## Problem
Transcribe the records that follow, keeping every word as it stands.

## Material for this exercise
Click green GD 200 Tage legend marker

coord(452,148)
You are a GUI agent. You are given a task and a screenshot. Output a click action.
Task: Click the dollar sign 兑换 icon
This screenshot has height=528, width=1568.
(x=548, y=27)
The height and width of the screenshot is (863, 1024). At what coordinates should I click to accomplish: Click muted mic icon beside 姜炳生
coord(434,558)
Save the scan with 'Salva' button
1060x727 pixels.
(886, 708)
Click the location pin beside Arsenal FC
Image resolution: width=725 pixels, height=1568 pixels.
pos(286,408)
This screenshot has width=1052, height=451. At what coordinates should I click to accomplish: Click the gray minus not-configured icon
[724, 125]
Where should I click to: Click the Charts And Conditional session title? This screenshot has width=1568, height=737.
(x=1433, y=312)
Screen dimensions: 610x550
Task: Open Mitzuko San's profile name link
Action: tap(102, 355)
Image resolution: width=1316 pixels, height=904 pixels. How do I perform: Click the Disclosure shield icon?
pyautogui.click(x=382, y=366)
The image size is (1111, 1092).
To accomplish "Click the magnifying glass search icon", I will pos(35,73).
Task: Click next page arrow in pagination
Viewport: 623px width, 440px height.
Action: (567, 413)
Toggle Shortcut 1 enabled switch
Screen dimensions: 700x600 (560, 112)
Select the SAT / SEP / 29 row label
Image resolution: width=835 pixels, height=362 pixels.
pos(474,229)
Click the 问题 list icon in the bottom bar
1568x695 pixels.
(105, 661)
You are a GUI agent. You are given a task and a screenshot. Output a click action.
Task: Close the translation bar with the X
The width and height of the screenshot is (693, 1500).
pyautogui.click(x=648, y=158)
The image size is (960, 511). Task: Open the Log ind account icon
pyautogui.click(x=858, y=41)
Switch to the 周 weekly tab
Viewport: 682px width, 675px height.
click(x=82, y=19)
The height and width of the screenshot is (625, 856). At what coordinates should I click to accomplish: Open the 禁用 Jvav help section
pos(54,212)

## Problem solution
Click green GD 200 Tage legend marker

coord(452,148)
You are a GUI agent. You are given a task and a screenshot. Output a click action.
Task: Click the dollar sign 兑换 icon
This screenshot has height=528, width=1568.
(x=548, y=27)
The height and width of the screenshot is (863, 1024). At what coordinates should I click to accomplish: Click muted mic icon beside 姜炳生
coord(434,558)
Save the scan with 'Salva' button
1060x727 pixels.
(886, 708)
Click the location pin beside Arsenal FC
Image resolution: width=725 pixels, height=1568 pixels.
pos(286,408)
This screenshot has width=1052, height=451. At what coordinates should I click to accomplish: Click the gray minus not-configured icon
[724, 125]
Where should I click to: Click the Charts And Conditional session title? This screenshot has width=1568, height=737.
(x=1433, y=312)
Screen dimensions: 610x550
Task: Open Mitzuko San's profile name link
Action: tap(102, 355)
Image resolution: width=1316 pixels, height=904 pixels. How do I perform: Click the Disclosure shield icon?
pyautogui.click(x=382, y=366)
The image size is (1111, 1092).
To accomplish "Click the magnifying glass search icon", I will pos(35,73).
Task: Click next page arrow in pagination
Viewport: 623px width, 440px height.
Action: (567, 413)
Toggle Shortcut 1 enabled switch
Screen dimensions: 700x600 (560, 112)
Select the SAT / SEP / 29 row label
Image resolution: width=835 pixels, height=362 pixels.
pos(474,229)
Click the 问题 list icon in the bottom bar
1568x695 pixels.
(105, 661)
You are a GUI agent. You are given a task and a screenshot. Output a click action.
Task: Close the translation bar with the X
The width and height of the screenshot is (693, 1500).
pyautogui.click(x=648, y=158)
The image size is (960, 511). Task: Open the Log ind account icon
pyautogui.click(x=858, y=41)
Switch to the 周 weekly tab
Viewport: 682px width, 675px height.
click(x=82, y=19)
The height and width of the screenshot is (625, 856). At what coordinates should I click to accomplish: Open the 禁用 Jvav help section
pos(54,212)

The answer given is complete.